You will have data in multiple systems, none of which have the complete picture of all the data. So you need data integrity over multiple systems.
Most modern architecture books recommend REST microservice architecture and "eventual consistency" approach to data integrity. The use of "sagas" is recommended for implementing this data integrity. However, this is not enough if you have high on-line data integrity needs, such as the banks have. And even if your needs are not as high, it is very difficult to get eventual consistency "right".
On mainframe platforms, you have TP monitors (such as IBM CICS). Within TP monitors, you implement services, which is very similar to "serverless functions" such as AWS Lambda, but with distributed transactions.
These TP Monitor services may be distributed across multiple physical "servers", and we can scale up the number of these services if needed. The platform provides reliability that is easily as high as AWS Lambdas. Also, you don't need to deal with the container startup time issues or pay for the container virtualization overhead.
But the biggest benefit TP Monitor services have over modern "serverless functions" is the support for distributed transactions.

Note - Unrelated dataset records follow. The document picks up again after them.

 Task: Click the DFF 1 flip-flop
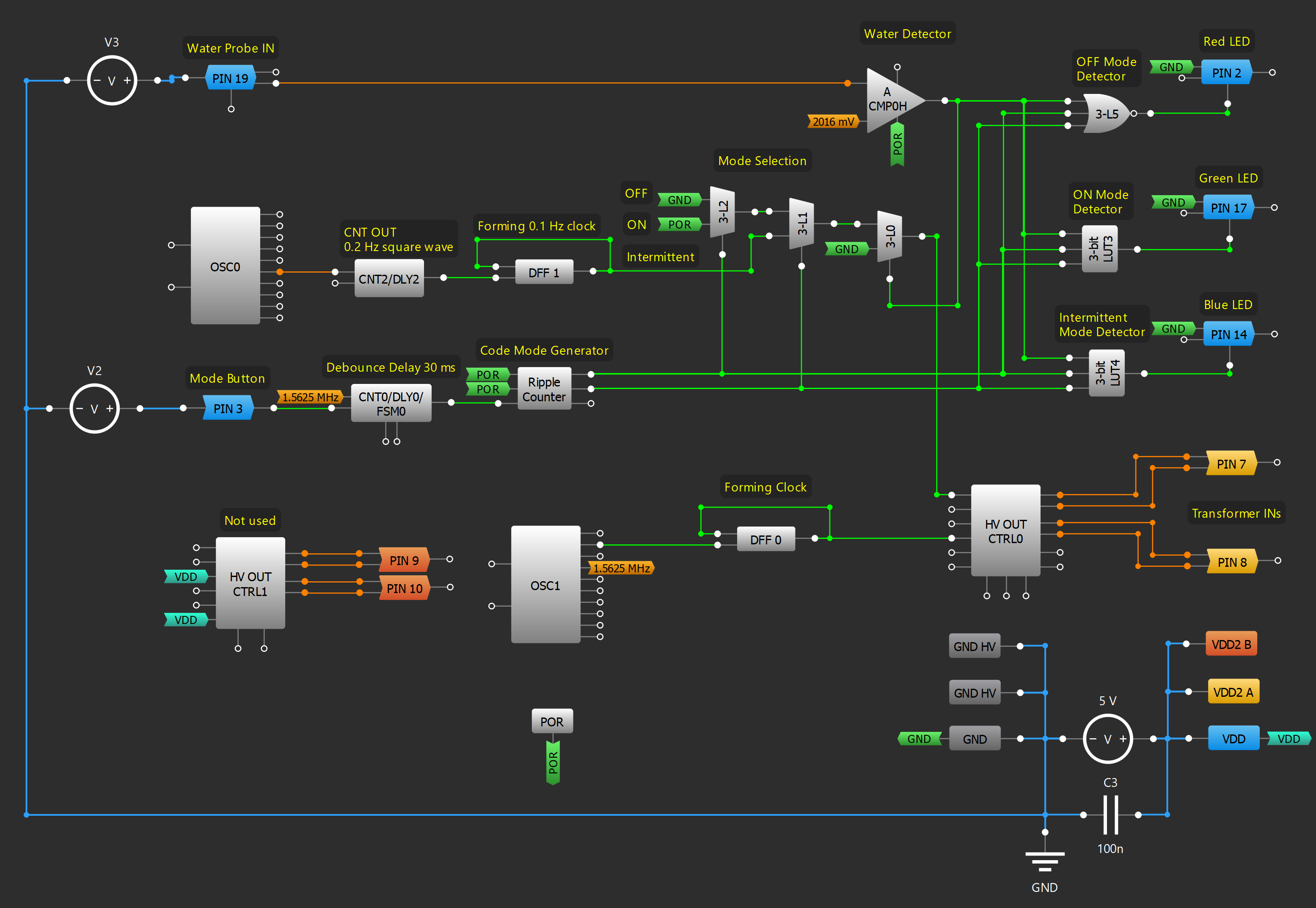[544, 272]
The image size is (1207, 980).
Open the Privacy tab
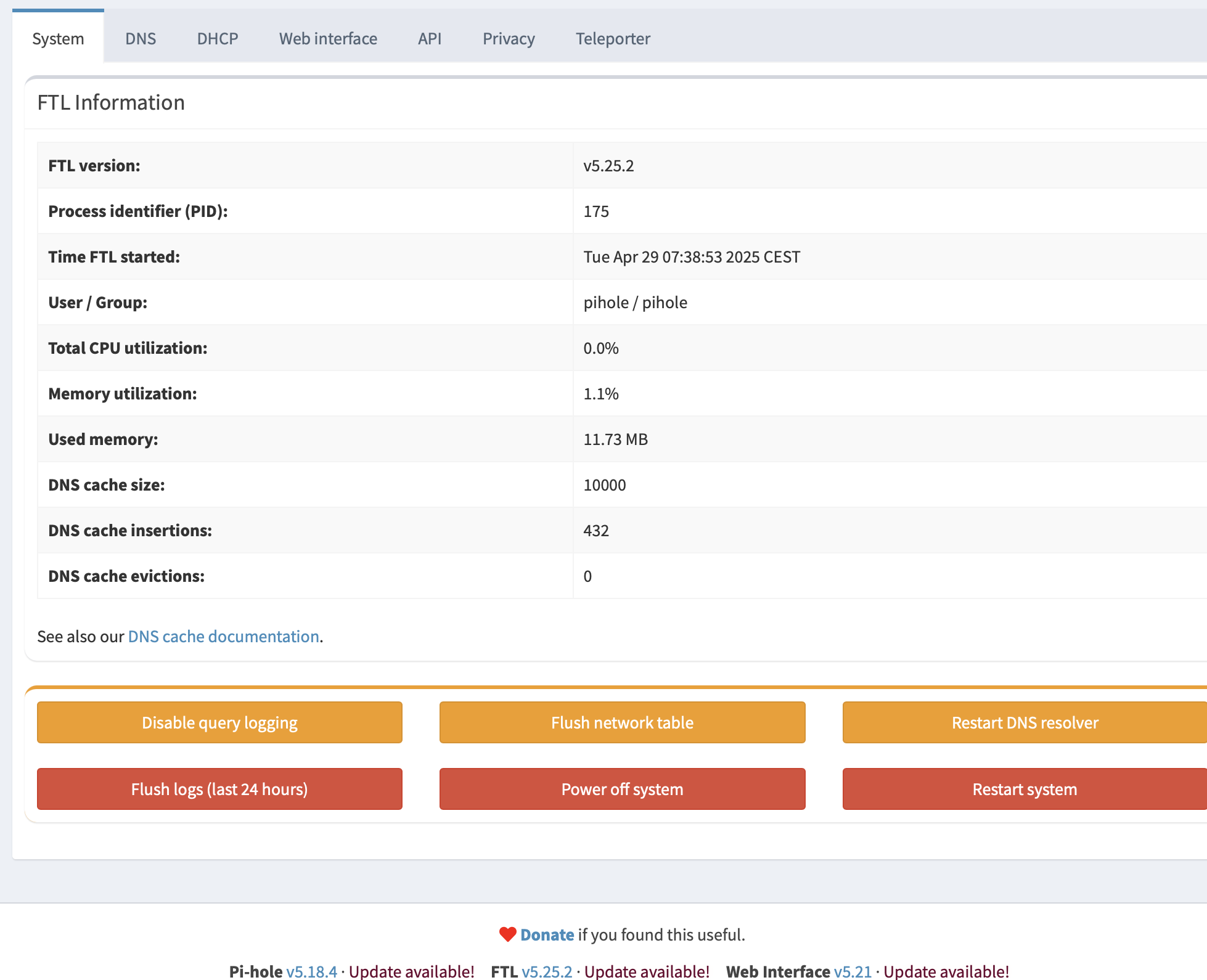click(x=509, y=39)
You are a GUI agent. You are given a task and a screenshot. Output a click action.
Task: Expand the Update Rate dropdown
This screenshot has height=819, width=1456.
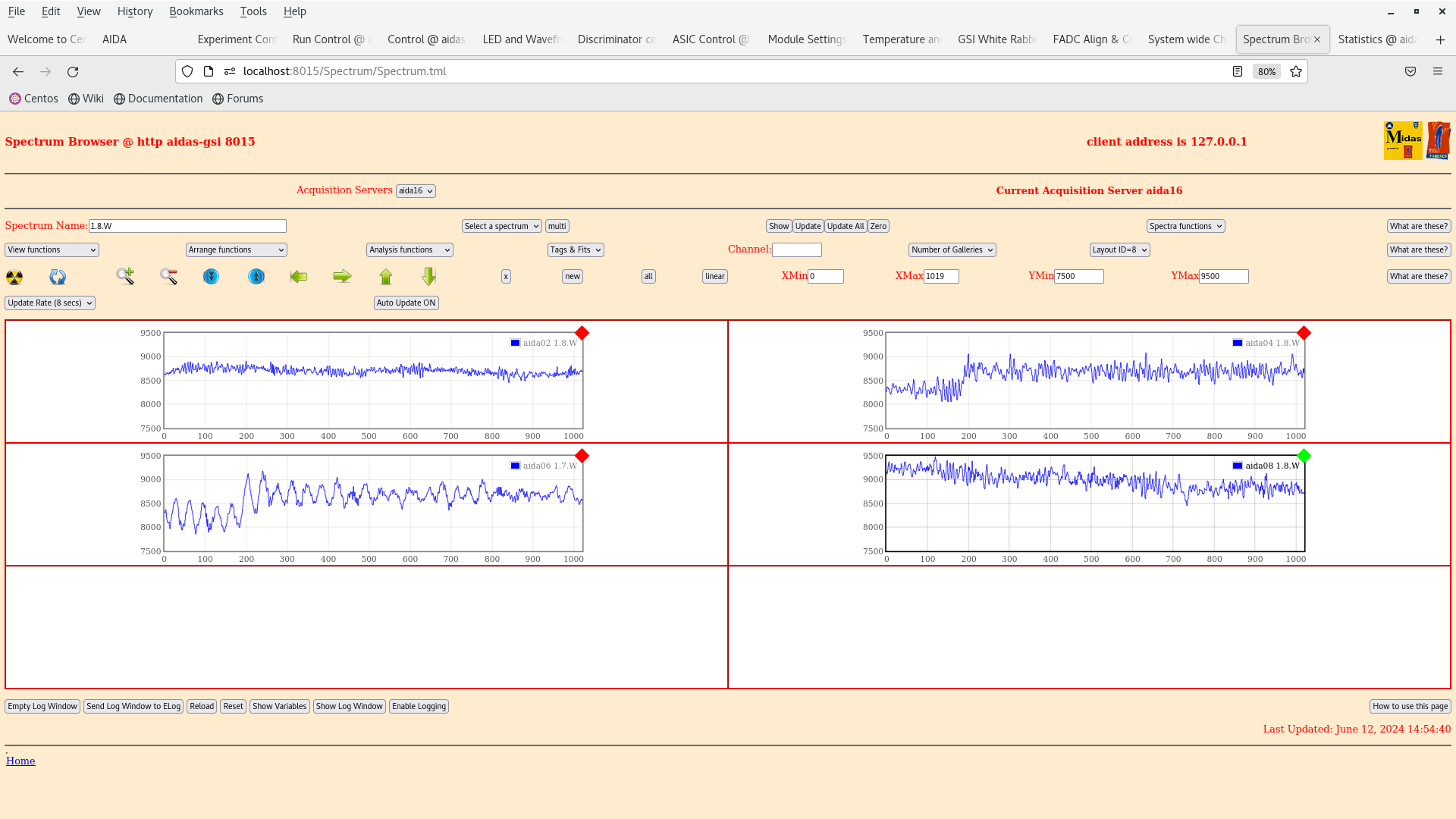tap(50, 303)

I can call another service from within a service inside the context of the same global transaction, and the platform will take care of the distributed global transaction handling for me. This is essential when you need to guarantee high data integrity over various systems.
There is at least one TP Monitor (Oracle Tuxedo) that runs on Linux as well, but if you look at the tooling, it resembles more the mainframe world than modern development.
In my understanding there is no modern platform with this kind of data integrity guarantees.
(Caveat: Although I am involved in a mainframe modernization project in a company in a related field, my knowledge of mainframes is fairly limited.)
Back when IBM changed the branding on their hardware lines, it was done to help people identify WHY you would pick one platform versus another.
z (mainframe) = "Zero downtime"
i (as/400) = "integrated" (e.g., DB2 and stuff like processing queues is baked into the OS)
p (rs/6000) = "performance"
x (x86) = was sold off to Lenovo after a few years
See the "p"? If you need maximum performance, you go with POWER and run AIX or Linux.
Unless understand your comment wrong: most older EU banks run their core on mainframe. Sure the webapp to see your account is running on some websphere/j2ee or nowadays maybe even angular server. But that's just a gateway to the real accounting system on the mainframe.
Brazilian banks and parts of the government were pretty big mainframe clients. I’m most familiar with the IBM ones, but Unisys also had quite a footprint with their A series (which evolved into the Clearpath Libra family).
In jest I'll also assume the author could write a similar article lamenting what storage tech could have been, but instead everyone with data that mattered took the maintenance hit with RAID and called it a day.
Commoditization is, to me, just a natural effect of product development in a free market, capitalist(-ish) society. It feels to me that as long as much of the population is chasing financially optimal outcomes this will continue to happen, and that may be okay.
I suppose I am a grumpy old git, then, although I did not think of myself that way until recently. In the past decade or two, I've seen computer science lose its collective appreciation of the staggering potential of hardware. This has steadily resulted in software being built with tremendously over-engineered, hyper-complicated, cloud-first architectures that barely match the throughput of a single box running a high-performance platform (and for the record, "high performance" can still be relatively ergonomic via Java, C#, Rust, and so on).
The scale of hardware, clock cycles, bits per second of bandwidth, etc., being squandered on modern cloud-first highly complicated architectures boggles the mind.
I fear there is no strength behind any pendulum swing back to architectural simplicity, appreciation of the available capacity of hardware and how to use it, and local-first.